There are certainly plenty of reasons to include whole grain foods in your diet.  These foods contain all the natural fiber present in the grain.  They are naturally higher in various vitamins and minerals than refined grain products.  However, refined grain foods, including white flour, have certain B vitamins and iron added back.  It’s kind of like bait and switch: take out a dozen or more vitamins and minerals during the refining process, and then add back 6 or so and brag that the food is fortified.  Potassium, zinc, copper, magnesium, manganese, vitamin E, choline and more are all much lower in refined white flour compared to whole grain flour.  But since those aren’t required to be listed on the Nutrition Facts label, you wouldn’t know they were all lower.
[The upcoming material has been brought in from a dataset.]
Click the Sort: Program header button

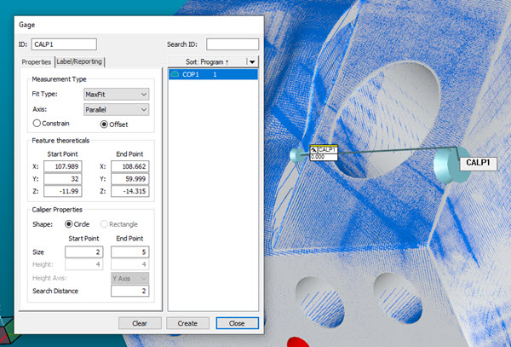[207, 61]
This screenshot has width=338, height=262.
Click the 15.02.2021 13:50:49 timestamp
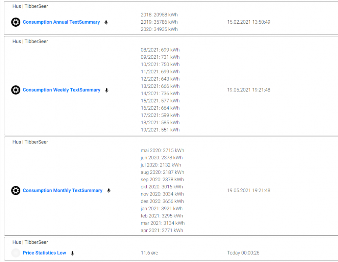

So there’s no arguing whole grains are healthier than refined versions.  But it’s not always the case that eating refined grains leads to poor health.  In Asian countries, where white rice rules, people are generally healthier and thinner.  Their diets are lower in sugar and fat, higher in vegetables and in some cases, much higher in omega-3 fats.  So despite relying mostly on refined grains (white rice rather than brown rice), people are healthier and thinner.  In France, where wonderful bread make typically with white flour is the norm at meals, people are thinner and healthier.  Same in Italy, where pasta is typically made with white flour.

In light of these real life examples, the current hysteria over whole grains seems pretty strange.  Honestly, I probably don’t eat the requisite 3 servings of whole grains/day.  I make a lot of bread, and it’s definitely not 100% whole grain, not even the 51% that meets the ‘whole grain rich’ definition.  I prefer to follow the French or Asian culinary paths: lots of vegetables and fruit, and whole grains when they make sense.  But not the attempted force feeding of whole grains to an uninterested population.  The growth of “multigrain” label claims is a direct result of this.  ‘Multigrain’ is pretty meaningless, but it sounds healthy and makes consumers feel better about the bread or cereal they purchase.

Truly: adding a whole wheat bun to your cheeseburger/fries/soda pop lunch isn’t going to make much of a difference to your health.  My advice: start with lots of vegetables and fruit.  Use whole grain foods when they make sense, or when you want to try something new: brown rice, whole grain pasta, great whole wheat bread, other cooked whole grains, real whole grain cereals (not “multigrain”).